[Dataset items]
···

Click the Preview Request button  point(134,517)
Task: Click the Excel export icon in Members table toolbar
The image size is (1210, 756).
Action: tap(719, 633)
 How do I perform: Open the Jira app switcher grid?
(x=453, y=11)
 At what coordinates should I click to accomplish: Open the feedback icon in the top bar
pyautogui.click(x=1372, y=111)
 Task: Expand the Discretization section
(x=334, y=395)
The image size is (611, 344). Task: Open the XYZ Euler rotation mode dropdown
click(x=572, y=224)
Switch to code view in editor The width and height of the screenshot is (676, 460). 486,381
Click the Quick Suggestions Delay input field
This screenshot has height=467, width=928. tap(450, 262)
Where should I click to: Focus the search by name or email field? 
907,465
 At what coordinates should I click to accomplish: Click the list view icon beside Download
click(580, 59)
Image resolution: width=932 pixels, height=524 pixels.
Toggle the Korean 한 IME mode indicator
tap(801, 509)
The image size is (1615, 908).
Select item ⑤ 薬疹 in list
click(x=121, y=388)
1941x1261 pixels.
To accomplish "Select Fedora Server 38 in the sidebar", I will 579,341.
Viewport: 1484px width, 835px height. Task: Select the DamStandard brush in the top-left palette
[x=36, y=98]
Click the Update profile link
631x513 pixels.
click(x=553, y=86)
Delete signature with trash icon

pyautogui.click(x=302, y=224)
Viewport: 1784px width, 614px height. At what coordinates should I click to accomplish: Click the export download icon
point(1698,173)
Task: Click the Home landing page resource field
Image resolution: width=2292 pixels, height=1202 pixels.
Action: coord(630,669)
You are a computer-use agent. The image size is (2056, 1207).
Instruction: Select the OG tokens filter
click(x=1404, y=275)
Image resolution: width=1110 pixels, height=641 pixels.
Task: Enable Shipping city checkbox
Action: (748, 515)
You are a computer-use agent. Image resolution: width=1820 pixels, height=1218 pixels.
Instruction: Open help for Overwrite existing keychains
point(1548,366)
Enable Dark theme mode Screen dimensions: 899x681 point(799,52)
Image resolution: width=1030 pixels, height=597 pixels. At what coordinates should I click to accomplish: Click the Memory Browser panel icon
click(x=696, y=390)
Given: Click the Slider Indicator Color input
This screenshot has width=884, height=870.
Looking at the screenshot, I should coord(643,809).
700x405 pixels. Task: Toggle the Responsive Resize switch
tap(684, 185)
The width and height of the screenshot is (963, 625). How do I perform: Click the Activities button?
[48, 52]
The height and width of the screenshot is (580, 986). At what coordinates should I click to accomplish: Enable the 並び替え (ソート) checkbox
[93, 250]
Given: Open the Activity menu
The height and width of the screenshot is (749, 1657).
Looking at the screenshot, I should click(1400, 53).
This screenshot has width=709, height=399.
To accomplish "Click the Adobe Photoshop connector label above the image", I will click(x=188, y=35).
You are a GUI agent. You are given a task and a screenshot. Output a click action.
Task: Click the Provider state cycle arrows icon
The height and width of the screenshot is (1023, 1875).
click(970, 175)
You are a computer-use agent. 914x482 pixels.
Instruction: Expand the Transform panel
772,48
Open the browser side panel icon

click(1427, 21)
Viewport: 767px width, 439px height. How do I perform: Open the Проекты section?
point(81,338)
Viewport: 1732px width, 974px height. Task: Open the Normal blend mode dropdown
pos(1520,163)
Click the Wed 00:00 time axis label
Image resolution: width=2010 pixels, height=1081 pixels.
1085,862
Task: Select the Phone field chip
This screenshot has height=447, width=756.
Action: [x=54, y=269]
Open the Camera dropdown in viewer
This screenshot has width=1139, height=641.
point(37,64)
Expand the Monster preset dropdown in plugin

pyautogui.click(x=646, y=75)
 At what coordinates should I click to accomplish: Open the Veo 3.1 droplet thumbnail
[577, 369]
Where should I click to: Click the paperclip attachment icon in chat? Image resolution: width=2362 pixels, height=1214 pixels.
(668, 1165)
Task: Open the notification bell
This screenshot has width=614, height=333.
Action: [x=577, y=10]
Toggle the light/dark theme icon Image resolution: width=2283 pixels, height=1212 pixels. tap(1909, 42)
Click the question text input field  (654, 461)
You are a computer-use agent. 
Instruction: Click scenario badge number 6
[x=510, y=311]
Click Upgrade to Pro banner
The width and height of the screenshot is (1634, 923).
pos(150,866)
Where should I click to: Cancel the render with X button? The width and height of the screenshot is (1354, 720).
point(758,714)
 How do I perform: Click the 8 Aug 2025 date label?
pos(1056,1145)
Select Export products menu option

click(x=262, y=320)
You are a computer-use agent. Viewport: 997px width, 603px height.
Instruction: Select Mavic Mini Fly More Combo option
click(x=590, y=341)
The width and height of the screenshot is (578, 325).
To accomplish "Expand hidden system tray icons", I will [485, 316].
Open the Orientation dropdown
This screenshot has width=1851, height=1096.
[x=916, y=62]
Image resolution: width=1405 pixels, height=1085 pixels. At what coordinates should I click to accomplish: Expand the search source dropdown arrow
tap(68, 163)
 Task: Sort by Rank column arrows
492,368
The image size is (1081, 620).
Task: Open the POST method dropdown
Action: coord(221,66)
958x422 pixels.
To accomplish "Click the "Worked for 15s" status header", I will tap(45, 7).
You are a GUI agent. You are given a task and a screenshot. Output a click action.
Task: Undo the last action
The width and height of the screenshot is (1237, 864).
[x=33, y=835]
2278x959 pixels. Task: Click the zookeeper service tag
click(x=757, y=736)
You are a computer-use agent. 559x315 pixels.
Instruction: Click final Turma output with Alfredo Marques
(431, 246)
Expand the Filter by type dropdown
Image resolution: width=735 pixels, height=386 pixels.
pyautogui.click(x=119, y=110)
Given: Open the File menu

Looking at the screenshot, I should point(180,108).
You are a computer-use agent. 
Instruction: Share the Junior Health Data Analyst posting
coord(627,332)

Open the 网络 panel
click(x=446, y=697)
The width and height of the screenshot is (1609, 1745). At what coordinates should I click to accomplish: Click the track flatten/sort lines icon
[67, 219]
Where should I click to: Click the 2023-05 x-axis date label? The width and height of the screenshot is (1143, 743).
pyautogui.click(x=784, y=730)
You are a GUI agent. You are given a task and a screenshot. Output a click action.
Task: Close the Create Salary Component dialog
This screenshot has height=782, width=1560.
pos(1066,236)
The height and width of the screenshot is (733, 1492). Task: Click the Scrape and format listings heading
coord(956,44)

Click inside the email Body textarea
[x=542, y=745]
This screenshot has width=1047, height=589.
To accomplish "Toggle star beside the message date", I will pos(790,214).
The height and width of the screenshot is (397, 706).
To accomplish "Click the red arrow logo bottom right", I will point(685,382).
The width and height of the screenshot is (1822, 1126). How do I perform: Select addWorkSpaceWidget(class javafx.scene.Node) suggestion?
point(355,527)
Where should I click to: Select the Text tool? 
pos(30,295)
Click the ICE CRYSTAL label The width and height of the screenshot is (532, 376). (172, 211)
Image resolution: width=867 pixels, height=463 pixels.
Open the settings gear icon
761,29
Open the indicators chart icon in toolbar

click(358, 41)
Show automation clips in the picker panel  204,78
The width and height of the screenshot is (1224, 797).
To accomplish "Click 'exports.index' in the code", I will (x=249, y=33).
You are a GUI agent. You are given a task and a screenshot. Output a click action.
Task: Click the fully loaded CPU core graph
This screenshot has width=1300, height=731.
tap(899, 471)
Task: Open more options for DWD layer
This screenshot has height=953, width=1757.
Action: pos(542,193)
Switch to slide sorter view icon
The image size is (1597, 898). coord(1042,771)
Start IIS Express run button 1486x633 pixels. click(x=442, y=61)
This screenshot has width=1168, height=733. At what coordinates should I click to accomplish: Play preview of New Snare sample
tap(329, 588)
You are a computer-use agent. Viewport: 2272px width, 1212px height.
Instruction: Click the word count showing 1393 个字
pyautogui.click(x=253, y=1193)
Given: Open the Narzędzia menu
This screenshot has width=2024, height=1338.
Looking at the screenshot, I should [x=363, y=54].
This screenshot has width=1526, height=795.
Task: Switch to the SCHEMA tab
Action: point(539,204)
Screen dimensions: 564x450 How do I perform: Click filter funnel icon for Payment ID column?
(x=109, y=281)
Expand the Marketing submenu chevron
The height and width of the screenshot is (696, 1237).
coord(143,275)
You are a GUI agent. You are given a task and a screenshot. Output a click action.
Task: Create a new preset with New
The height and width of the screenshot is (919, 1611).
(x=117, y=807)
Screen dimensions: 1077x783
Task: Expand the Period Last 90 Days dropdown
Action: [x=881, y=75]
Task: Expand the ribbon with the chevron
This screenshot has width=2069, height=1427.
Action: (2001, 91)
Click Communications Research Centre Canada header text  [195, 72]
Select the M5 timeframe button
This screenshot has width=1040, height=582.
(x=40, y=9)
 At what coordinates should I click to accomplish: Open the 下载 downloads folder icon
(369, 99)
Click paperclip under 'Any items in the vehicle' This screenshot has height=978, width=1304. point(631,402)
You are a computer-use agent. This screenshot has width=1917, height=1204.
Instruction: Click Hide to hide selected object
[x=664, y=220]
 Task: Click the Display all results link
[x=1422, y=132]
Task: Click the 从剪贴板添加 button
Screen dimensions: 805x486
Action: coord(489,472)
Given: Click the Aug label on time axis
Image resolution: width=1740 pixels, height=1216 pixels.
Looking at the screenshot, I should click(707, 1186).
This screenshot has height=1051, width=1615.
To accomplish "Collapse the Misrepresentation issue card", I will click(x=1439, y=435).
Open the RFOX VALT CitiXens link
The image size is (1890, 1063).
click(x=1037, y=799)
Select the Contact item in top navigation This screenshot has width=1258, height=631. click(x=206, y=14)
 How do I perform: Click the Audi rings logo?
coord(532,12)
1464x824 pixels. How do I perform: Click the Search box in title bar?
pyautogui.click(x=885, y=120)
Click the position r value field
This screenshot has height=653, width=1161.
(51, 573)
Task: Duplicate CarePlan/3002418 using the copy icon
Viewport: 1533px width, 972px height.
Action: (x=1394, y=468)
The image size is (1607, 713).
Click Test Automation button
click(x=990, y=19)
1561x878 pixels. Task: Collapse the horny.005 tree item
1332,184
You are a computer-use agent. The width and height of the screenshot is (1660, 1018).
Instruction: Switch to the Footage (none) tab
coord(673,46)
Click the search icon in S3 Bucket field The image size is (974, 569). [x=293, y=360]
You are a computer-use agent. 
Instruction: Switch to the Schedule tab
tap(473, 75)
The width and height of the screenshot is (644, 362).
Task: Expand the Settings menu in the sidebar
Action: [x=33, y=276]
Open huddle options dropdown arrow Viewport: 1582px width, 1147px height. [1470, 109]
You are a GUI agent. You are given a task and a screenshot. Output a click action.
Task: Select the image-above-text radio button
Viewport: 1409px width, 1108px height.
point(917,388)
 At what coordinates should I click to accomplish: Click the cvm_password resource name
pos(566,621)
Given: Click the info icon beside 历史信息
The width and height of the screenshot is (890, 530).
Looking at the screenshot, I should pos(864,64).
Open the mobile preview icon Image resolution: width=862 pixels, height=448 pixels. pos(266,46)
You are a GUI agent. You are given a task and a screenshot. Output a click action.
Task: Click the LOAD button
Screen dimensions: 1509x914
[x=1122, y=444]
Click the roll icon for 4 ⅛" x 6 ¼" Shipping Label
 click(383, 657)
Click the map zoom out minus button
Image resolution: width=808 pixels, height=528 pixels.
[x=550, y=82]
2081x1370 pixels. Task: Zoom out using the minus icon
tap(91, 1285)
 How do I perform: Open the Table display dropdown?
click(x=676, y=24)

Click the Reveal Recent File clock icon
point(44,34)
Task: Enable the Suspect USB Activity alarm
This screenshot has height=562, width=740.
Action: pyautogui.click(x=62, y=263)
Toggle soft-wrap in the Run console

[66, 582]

···

WHAT TO PRODUCE: Find each line in the records above that contains "code", and copy it.

EXERCISE ANSWER:
Switch to code view in editor The width and height of the screenshot is (676, 460). 486,381
To accomplish "Click 'exports.index' in the code", I will (x=249, y=33).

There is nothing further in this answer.